Em 1510, Maquiavel actuou como mediador
entre o papa e o rei da França. O agravamento do conflito entre ambos levou-os
à guerra. Os franceses venceram as tropas pontifícias, e Florença é ameaçada
pela Santa Liga, entidade criada pelo papa Júlio II para lutar contra a França.
O governo republicano de Soderini caiu em 1512,
e os Médici voltaram ao poder. A partir daí, começou o ostracismo de Maquiavel.

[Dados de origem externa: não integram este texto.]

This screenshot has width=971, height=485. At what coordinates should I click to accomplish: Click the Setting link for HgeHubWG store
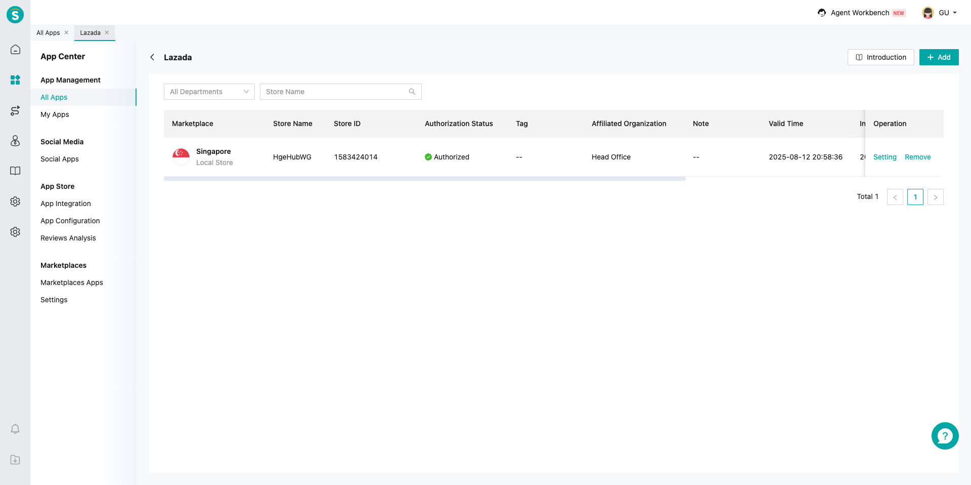(x=885, y=157)
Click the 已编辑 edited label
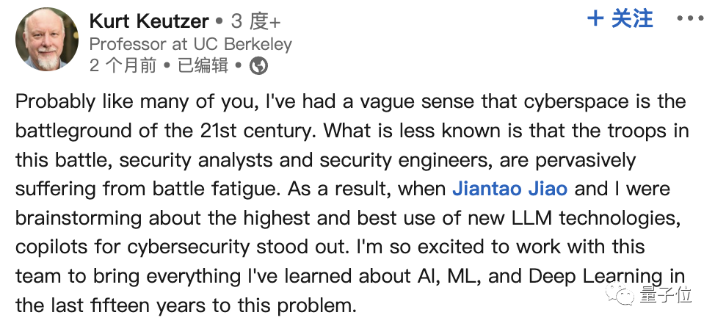Image resolution: width=715 pixels, height=326 pixels. pyautogui.click(x=203, y=66)
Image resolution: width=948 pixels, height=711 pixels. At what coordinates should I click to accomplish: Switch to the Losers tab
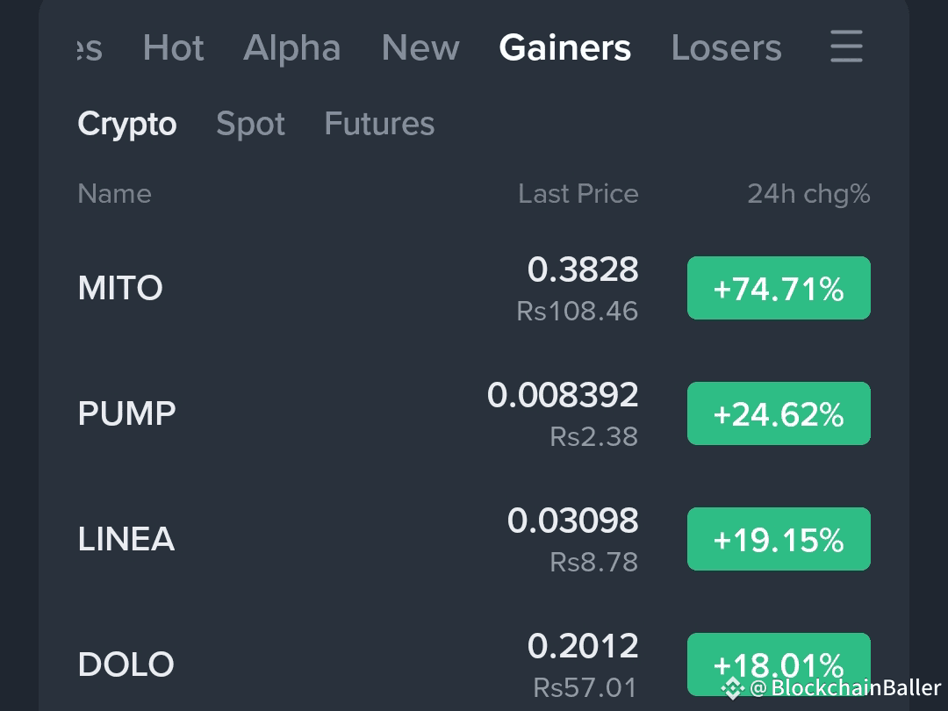[x=726, y=47]
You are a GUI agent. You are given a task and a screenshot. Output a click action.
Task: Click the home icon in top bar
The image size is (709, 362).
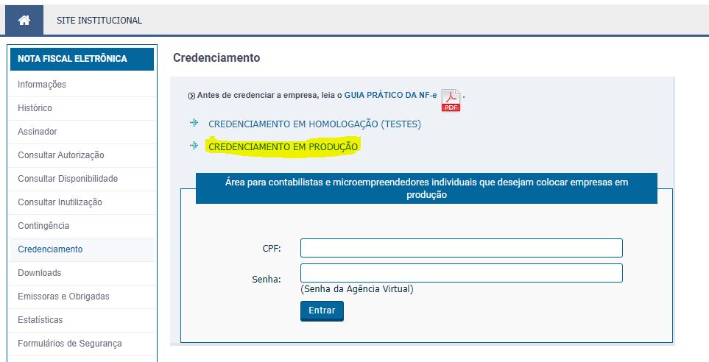point(24,20)
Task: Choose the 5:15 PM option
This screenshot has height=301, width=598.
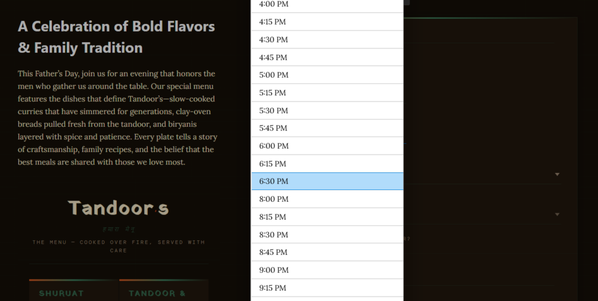Action: pos(327,93)

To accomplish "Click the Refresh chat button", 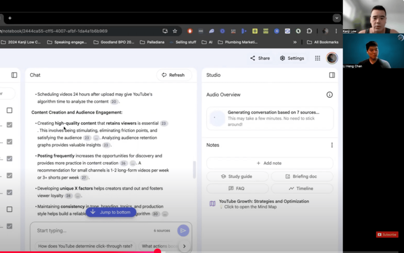I will 174,75.
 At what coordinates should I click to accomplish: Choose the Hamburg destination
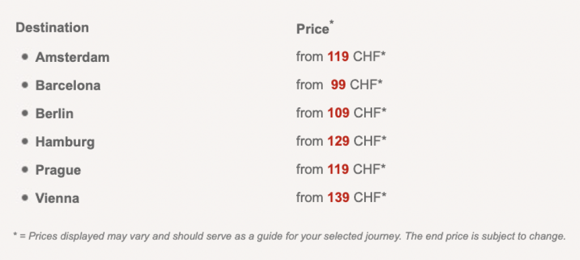point(65,142)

Exonerado das suas funções, proibido de ter acesso aos prédios públicos de
Florença, o ex-secretário teria dias ainda mais difíceis. Em Fevereiro de 1513 foi descoberto um complô contra os
Médici, e Maquiavel figurava entre os suspeitos. Preso e torturado, foi multado
e condenado à prisão. Enquanto isso, ampliava-se o poder dos Médici. Neste
mesmo ano de 1513 o cardeal Giovani de Médici transforma-se no papa Leão X. E o
primeiro florentino a alcançar o papado. Indultado por intervenção directa de
Juliano Médici, com quem mantivera um bom relacionamento na juventude,
Maquiavel tenta, sem êxito, retomar à vida pública. Impedido de trabalhar,
recolheu-se ao exílio na propriedade da família, de San Andrea in Percussina,
perto de San Casciano, a cerca de quarenta quilómetros de Florença. O
Príncipe começava a nascer, embalado pelas agruras do exílio.
Mãos
à obra
Quem
tentou, até hoje, enquadrar O Príncipe como tratado filosófico ou
científico teve, no mínimo, de se exceder em malabarismos teóricos para
sustentar as suas posições. Muita tinta foi gasta para tentar explicar as supostas
intenções científicas escondidas nas entrelinhas do livro, muitos raciocínios
foram elaborados para captar sentidos imaginários mais profundos escondidos nos
desvaneios do trabalho. Como O Príncipe é uma obra muito rica, tem o
poder de inspirar interpretações, recriações e ampliações de ideias. Mas, ao
acompanharmos o seu nascimento, percebemos que o pragmatismo foi a sua marca
registada, desde os primeiros momentos». In Maquiavel, Escritos Políticos, A Arte da
Guerra, José Nivaldo Junior (Maquiavel, O Poder, História e Marketing), Colecção
a Obra Prima de Cada Autor, Editora Martin Claret, S/R, Wikipedia.